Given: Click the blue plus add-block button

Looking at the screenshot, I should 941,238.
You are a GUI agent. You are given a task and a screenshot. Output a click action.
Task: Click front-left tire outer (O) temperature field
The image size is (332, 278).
----------
#### WHAT TO PRODUCE
Copy out all of the lines above exactly.

#### ANSWER SECTION
Given: Click the blue plus add-block button

Looking at the screenshot, I should 941,238.
You are a GUI agent. You are given a task and a screenshot. Output a click action.
Task: Click front-left tire outer (O) temperature field
The image size is (332, 278).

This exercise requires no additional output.